As we can see, our adjusted m1 matrix is very similar to our original m matrix.

Let’s look at the similarity heatmap to see which movies are more similar.

similar_items <- similarity(MovieLense[, 1:25], method = "pearson", which = "items")
heatmap(as.matrix(similar_items))

Now I will create train and test data sets using the adjusted data and a recommender system.

#change m1 to real rating matrix
m1 <- as(m1, "realRatingMatrix")

#creat training set and test set
mtrain <- as(m1@data[1:80,], "realRatingMatrix")
mtest <- as(m1@data[90:91,], "realRatingMatrix")

#recommender systemusing the training set
rec <- Recommender(mtrain, method = "IBCF")

Now I will create a recommendation table using the recommender system we just created and the test data set.

predicted <- predict(object = rec, newdata = mtest, n = 10, type = "ratings")

reco <- sapply(predicted@data, function(x) {colnames(m)}) 
reco[1:5,1:5] %>% kable() %>% kable_styling(full_width = T)
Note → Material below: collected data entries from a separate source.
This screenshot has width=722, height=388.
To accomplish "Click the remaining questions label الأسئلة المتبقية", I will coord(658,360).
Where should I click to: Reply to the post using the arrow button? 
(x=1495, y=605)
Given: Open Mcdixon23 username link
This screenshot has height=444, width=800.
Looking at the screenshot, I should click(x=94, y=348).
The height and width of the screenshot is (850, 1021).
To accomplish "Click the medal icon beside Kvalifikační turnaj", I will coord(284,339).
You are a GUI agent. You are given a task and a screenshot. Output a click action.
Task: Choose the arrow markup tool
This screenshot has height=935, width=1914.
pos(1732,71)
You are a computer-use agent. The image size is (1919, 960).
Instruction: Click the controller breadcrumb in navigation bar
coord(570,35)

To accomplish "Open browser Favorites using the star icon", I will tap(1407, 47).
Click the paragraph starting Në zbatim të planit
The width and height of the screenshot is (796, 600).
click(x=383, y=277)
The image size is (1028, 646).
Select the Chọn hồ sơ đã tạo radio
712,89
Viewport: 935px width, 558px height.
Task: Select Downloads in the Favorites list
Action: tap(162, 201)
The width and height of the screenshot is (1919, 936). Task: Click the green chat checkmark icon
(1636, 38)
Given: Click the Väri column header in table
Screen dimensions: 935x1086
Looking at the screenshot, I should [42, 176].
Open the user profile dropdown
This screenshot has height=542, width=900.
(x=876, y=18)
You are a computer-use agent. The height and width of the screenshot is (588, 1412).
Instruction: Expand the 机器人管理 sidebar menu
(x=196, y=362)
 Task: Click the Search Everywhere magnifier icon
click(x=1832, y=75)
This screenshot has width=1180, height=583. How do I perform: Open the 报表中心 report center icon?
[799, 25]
Toy Story (1995)	Toy Story (1995)	Toy Story (1995)	Toy Story (1995)	Toy Story (1995)
GoldenEye (1995)	GoldenEye (1995)	GoldenEye (1995)	GoldenEye (1995)	GoldenEye (1995)
Four Rooms (1995)	Four Rooms (1995)	Four Rooms (1995)	Four Rooms (1995)	Four Rooms (1995)
Get Shorty (1995)	Get Shorty (1995)	Get Shorty (1995)	Get Shorty (1995)	Get Shorty (1995)
Copycat (1995)	Copycat (1995)	Copycat (1995)	Copycat (1995)	Copycat (1995)

My intent was to thee the top recommended movies for each user. We used the SVD method so our adjusted matrix is a more accurate predictor than the original rating matrix. and I wanted to compare to the previous assignments results. But, I’m having issues with the data almost disappearing. I’m not sure at what step, but after line 69, I believe, the ratings all turn to 0, which makes for a bland recommender system. I’m not sure how to fix this, but I do have a firm understanding of the SVD method. Just not the debugging method I needed for this assignment, I suppose.